A plane \(P\) in 3d through \(A,B,C\) turns to\[ A' \wedge B' \wedge C' = A \wedge B \wedge C + (A \wedge B + B \wedge C + C \wedge A) \wedge e_4 \]or with\[ d = \langle A \times B, C \rangle, \quad n = A \times B + B \times C + C \times A = (B-A) \times (C-A) \]we get\[ P' = \star(d \, e_4 + n) \; . \]

Formulas ed

General intersections ed

Let \(\psi\) be a \(k\)-vector, for a \(k\)-dimensional subspace.

The orthogonal complement is described by the dual\[ \psi^\perp = \star \psi \; . \]
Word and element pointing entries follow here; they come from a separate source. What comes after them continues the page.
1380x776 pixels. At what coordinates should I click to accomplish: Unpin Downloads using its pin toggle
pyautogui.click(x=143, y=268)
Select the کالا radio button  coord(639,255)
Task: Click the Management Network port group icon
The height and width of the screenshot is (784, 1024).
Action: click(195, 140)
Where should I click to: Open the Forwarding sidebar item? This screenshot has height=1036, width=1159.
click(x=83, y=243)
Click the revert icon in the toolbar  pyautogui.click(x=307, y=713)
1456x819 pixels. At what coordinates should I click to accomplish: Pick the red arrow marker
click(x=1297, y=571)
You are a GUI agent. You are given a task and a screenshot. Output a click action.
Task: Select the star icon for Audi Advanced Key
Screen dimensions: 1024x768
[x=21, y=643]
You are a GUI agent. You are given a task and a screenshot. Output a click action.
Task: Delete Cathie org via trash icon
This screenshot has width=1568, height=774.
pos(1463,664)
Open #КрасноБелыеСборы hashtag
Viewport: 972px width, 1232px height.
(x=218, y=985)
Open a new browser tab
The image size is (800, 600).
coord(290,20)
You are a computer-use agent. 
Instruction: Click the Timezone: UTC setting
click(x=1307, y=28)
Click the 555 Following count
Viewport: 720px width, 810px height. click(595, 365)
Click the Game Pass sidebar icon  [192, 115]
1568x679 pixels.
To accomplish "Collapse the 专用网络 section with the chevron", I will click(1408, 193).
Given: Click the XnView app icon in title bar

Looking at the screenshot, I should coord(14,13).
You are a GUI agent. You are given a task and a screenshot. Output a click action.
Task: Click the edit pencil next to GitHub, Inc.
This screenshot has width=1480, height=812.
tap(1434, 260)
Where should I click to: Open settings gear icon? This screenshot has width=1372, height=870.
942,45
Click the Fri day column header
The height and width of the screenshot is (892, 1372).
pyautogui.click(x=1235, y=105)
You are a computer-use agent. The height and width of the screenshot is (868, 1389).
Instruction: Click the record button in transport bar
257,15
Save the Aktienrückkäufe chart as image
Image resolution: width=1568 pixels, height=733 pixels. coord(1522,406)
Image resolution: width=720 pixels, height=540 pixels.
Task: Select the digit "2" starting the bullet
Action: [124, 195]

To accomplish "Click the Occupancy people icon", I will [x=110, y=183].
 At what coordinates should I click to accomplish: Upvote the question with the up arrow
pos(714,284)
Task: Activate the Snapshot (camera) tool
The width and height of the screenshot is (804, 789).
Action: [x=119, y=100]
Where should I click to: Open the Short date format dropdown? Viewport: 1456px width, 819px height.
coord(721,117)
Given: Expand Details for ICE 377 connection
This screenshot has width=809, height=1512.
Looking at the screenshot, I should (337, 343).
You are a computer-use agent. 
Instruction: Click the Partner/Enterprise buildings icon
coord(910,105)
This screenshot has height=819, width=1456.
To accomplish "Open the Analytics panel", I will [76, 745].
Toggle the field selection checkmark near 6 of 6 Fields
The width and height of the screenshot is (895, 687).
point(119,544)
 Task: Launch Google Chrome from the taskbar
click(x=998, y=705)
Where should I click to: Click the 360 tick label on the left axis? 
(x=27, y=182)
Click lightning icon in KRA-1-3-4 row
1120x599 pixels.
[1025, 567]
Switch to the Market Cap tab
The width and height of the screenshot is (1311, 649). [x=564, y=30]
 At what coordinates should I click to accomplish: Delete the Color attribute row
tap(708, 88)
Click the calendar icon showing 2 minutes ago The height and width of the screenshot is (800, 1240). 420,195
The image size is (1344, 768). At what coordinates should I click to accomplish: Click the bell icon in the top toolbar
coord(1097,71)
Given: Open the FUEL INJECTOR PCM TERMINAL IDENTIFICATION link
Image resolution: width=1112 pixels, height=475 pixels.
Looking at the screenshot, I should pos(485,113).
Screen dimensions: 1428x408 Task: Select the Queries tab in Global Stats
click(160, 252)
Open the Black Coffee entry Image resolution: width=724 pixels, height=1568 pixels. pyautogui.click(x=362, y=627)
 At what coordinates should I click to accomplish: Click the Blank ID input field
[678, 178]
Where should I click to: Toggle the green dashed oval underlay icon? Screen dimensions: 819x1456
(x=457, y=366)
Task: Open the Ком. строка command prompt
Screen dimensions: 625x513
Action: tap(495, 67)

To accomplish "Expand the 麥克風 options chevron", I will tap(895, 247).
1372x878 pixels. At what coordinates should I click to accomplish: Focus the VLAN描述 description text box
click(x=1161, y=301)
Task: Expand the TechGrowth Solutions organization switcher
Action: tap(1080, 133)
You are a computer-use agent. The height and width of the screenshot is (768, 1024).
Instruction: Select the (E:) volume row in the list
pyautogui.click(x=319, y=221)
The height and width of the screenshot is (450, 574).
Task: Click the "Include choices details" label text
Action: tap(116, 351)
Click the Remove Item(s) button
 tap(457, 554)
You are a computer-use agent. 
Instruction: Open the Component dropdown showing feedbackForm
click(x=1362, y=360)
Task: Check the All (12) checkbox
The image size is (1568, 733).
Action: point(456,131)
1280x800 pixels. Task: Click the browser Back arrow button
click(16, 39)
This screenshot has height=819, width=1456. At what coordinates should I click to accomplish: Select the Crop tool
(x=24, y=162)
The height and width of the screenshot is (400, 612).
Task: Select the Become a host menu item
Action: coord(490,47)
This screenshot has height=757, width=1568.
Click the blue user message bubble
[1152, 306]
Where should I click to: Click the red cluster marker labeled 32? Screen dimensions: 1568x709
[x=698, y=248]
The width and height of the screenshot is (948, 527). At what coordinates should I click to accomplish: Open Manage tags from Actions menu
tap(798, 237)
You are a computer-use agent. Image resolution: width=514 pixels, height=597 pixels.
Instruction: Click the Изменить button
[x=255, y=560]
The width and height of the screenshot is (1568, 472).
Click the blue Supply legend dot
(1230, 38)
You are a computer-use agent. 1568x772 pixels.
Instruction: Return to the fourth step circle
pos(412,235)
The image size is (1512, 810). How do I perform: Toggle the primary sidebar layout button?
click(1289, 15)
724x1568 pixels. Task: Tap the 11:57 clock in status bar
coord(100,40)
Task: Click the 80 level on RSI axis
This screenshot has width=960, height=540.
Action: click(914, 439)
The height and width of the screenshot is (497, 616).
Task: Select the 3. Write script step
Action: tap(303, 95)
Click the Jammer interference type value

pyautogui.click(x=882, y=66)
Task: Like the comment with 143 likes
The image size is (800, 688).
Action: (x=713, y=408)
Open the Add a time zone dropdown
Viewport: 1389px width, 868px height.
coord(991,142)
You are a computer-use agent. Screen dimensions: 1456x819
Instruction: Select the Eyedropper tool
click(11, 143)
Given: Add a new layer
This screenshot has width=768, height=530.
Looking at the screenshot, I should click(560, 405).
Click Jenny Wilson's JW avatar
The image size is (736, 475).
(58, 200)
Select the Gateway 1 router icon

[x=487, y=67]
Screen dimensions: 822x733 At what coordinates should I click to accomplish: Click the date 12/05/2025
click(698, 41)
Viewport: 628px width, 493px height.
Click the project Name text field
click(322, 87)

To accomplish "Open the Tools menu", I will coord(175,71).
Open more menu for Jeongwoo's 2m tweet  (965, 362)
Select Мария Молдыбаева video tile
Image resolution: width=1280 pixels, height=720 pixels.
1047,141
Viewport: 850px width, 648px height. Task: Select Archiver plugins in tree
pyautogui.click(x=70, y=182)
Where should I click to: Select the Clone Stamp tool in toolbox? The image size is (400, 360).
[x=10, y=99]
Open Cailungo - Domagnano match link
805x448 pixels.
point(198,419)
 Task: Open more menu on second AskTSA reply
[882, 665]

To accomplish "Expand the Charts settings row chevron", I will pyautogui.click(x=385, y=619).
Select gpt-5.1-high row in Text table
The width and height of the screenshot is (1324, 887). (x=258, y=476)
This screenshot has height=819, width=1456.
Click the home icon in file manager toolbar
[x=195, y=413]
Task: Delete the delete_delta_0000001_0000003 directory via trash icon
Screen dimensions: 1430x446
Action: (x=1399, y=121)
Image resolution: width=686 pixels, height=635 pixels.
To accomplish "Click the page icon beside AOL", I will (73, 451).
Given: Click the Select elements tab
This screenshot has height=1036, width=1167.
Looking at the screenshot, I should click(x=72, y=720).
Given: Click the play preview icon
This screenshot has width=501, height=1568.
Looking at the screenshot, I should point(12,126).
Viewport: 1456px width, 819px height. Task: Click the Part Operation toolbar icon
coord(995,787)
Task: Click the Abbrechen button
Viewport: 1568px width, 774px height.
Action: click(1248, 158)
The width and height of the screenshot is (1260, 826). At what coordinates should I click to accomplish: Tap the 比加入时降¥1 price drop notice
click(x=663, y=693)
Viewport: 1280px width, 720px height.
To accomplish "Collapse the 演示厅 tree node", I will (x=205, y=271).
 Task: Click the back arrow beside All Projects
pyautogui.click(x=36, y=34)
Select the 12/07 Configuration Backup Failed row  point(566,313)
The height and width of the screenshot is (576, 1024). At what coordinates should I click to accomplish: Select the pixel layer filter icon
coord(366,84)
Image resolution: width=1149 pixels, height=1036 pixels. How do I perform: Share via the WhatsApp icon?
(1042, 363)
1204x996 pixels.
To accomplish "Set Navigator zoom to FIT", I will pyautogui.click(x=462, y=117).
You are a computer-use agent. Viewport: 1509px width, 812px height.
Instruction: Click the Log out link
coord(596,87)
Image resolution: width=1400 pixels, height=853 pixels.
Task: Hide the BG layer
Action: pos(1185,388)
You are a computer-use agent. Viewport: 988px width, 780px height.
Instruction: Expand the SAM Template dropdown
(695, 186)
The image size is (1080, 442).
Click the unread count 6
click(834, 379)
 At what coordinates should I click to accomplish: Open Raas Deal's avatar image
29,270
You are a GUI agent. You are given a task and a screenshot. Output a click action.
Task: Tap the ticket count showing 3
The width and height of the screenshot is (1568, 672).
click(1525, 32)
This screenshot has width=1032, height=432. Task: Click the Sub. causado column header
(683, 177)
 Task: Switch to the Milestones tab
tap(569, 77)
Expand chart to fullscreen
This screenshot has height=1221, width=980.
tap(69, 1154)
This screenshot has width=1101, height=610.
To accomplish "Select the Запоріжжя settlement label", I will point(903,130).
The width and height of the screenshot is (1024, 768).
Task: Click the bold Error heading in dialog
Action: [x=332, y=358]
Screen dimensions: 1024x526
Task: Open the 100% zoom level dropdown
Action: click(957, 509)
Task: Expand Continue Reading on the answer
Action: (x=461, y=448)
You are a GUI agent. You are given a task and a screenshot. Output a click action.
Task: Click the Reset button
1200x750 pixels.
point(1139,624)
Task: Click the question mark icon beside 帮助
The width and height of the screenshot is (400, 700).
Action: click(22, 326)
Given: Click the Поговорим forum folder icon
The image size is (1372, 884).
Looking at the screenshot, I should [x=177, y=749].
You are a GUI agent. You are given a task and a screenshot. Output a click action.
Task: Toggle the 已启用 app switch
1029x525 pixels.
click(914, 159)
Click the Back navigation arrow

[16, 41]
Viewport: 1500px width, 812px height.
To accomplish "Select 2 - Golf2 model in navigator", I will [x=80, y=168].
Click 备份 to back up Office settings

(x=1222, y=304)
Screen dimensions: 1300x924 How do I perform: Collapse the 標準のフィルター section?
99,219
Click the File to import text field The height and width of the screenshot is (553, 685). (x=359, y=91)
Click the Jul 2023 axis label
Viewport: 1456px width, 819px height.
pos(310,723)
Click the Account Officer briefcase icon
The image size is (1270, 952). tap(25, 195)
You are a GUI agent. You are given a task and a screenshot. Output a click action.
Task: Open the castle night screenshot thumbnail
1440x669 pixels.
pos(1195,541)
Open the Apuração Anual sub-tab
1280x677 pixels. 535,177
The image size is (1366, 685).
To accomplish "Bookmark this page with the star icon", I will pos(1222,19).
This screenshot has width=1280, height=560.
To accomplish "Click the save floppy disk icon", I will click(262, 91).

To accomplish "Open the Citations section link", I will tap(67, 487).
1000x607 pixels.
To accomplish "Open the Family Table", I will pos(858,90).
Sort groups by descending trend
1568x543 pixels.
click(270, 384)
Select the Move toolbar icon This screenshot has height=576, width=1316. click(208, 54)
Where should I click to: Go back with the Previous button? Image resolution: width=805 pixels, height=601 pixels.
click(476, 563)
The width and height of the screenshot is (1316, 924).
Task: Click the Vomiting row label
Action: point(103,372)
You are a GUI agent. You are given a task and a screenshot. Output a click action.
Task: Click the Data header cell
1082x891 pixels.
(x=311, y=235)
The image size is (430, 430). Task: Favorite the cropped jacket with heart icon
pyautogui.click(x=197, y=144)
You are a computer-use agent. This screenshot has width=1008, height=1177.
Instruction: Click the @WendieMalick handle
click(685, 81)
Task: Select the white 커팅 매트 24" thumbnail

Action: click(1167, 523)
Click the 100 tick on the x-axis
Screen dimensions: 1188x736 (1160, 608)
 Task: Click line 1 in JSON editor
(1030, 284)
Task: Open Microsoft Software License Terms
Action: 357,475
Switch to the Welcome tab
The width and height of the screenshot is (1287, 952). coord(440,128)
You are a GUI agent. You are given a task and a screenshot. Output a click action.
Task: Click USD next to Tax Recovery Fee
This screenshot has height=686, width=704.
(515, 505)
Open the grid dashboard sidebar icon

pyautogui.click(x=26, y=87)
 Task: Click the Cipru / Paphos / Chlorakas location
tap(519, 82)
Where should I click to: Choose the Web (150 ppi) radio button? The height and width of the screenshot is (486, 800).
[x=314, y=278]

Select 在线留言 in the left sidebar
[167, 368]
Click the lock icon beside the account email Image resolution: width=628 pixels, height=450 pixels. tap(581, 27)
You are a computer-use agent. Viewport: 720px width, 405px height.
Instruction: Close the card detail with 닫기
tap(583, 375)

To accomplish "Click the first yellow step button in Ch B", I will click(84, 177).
The direct sum of two (linear independent) subspaces is described by the product\[ \psi \oplus \phi = \psi \wedge \phi \; . \]

Using those two rules, we can find the intersection of two subspaces as the twisted product\[ \psi \cap \phi = \star (\star \psi \wedge \star \phi) \; . \]

Intersections line/plane ed

Line \(L\) with plane \(P\):

\[ \star( \star(u \wedge e_4 + v^{\times}) \wedge \star \star(d \, e_4 + n)) \]\[ = \star((u^{\times} + v \wedge e_4) \wedge (d \, e_4 + n)) \]\[ = \star(d \, u^{\times} \wedge e_4 + u^{\times} \wedge n + v \wedge n \wedge e_4) \]\[ = d \, u + \langle u, n \rangle e_4 + v \times n \](maybe minus...)

This 4d point (well actually, this is a line in 4d) maps back into 3d as\[ L \cap P = \frac{d \, u + v \times n}{\langle u, n \rangle} \; . \]

Distance between lines ed

Given two lines \(L,M\), what is\[ L' \wedge M' \; ? \]...\[ (u \wedge e_4 + v^{\times}) \wedge (U \wedge e_4 + V^{\times}) \]\[ = (V^{\times} \wedge u + v^{\times} \wedge U) \wedge e_4 \]\[ = \star (\langle V, u \rangle + \langle v, U \rangle) \]

Too lazy to think why, but this is the signed distance between the lines!